De bewapening bestond uit een 75mm PAK 39 L/48 pantserafweerkanon, dat in de romp was gemonteerd. Dit kanon was in staat om iedere geallieerde en Sovjettank van een respectabele afstand uit te schakelen. Doordat een roterende geschutskoepel ontbrak kon het kanon geen 360º draaien, zoals bij een standaardtank gebruikelijk was. Er werd een mechanisme gemonteerd zodat er toch op bewegende doelen geschoten kon worden zonder dat het hele voertuig verdraaid moest worden. Dit mechanisme had wel zijn beperkingen. Het kanon kon maar 11º in alle richtingen verdraaien.

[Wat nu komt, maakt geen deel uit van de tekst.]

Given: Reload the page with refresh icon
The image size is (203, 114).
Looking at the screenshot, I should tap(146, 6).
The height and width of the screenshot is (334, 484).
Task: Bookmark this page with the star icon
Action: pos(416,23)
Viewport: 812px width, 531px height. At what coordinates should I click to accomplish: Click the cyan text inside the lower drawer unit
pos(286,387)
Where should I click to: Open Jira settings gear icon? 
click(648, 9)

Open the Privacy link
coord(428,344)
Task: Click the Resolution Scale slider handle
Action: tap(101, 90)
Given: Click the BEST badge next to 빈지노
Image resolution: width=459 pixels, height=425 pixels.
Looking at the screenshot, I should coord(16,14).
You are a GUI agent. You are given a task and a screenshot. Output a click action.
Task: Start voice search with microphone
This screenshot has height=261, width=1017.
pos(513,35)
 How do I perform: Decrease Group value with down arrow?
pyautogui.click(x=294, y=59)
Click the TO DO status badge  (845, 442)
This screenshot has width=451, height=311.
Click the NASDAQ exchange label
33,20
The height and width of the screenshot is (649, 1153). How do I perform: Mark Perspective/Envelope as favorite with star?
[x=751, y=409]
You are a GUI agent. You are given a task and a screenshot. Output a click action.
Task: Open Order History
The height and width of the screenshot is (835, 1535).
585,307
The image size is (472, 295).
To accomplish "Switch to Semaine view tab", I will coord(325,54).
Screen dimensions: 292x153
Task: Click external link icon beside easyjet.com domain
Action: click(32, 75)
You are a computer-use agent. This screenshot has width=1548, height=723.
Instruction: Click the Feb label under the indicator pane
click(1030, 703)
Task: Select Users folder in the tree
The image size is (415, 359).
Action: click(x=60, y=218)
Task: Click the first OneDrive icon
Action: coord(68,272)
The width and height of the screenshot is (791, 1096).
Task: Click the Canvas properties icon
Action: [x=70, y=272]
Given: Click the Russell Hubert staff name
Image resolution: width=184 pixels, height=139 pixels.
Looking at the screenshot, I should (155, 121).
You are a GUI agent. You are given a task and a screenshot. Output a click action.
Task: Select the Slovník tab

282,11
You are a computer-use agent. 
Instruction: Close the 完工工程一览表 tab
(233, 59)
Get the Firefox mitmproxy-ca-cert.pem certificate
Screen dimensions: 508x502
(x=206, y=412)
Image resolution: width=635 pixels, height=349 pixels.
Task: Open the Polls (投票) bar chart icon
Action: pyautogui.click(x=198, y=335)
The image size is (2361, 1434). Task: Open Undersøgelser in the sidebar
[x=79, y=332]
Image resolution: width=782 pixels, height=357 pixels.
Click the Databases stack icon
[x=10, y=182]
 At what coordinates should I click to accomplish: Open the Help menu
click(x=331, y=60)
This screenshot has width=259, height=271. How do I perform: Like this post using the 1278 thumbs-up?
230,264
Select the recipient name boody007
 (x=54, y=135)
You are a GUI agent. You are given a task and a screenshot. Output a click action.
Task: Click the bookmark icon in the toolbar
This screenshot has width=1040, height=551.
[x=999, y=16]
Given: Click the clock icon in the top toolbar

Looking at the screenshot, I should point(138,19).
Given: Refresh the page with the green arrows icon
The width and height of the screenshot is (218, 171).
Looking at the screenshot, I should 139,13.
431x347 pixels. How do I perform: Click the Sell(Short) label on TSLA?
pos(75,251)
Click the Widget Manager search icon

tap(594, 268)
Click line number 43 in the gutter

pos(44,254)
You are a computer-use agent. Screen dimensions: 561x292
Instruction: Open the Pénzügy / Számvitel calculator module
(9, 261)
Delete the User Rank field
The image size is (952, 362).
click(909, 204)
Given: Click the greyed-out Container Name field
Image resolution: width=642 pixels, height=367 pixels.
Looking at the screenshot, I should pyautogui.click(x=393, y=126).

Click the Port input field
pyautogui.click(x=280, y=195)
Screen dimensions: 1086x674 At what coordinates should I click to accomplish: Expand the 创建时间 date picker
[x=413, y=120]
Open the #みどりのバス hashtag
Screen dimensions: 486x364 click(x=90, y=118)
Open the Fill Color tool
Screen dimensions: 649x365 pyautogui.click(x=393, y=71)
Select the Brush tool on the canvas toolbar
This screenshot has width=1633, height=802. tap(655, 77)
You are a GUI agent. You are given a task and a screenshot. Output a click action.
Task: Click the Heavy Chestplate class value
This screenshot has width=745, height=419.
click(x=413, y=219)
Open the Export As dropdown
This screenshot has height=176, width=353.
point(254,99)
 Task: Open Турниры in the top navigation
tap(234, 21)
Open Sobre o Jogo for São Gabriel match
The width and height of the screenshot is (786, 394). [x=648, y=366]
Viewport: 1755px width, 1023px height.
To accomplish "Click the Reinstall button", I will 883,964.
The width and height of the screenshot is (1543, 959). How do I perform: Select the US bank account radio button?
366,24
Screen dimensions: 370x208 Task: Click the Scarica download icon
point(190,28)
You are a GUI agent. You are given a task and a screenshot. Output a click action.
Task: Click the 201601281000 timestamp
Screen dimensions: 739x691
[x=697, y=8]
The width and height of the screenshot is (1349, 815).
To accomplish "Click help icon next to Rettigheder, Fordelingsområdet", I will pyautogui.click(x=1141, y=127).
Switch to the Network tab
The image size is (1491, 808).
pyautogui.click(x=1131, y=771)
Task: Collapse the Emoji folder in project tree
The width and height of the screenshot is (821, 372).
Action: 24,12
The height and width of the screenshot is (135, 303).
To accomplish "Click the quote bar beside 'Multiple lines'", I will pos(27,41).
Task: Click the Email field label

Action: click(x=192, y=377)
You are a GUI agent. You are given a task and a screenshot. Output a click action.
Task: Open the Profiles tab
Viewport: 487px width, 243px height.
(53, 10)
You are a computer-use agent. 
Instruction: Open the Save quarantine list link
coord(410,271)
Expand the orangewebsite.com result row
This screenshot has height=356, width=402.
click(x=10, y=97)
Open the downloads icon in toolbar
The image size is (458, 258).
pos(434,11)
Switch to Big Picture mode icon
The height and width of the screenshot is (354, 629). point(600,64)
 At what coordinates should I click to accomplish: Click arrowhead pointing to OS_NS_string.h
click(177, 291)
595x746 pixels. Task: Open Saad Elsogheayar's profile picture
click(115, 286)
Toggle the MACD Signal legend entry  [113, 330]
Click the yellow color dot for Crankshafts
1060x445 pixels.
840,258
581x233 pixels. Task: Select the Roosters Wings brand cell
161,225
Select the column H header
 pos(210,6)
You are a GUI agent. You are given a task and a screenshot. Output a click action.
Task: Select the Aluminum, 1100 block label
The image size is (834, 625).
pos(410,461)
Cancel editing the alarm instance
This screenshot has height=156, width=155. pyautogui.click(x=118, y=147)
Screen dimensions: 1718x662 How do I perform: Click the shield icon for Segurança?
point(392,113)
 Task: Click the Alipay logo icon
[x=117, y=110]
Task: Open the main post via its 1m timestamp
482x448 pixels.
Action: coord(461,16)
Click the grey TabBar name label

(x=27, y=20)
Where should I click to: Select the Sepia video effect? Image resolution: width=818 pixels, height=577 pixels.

Een opzienbarende oplossing was er gevonden voor het bedienen van het machinegeweer in de romp van de Hetzer. De Duitsers monteerden een MG34 of MG42 machinegeweer dat via een afstandsbediening afgevuurd werd. Dit systeem had het grote nadeel dat de bediener van het machinegeweer uit de tank moest klimmen om het machinegeweer te (her)laden. Dit systeem werd overigens ook toegepast bij de laatste modellen van de Stug III.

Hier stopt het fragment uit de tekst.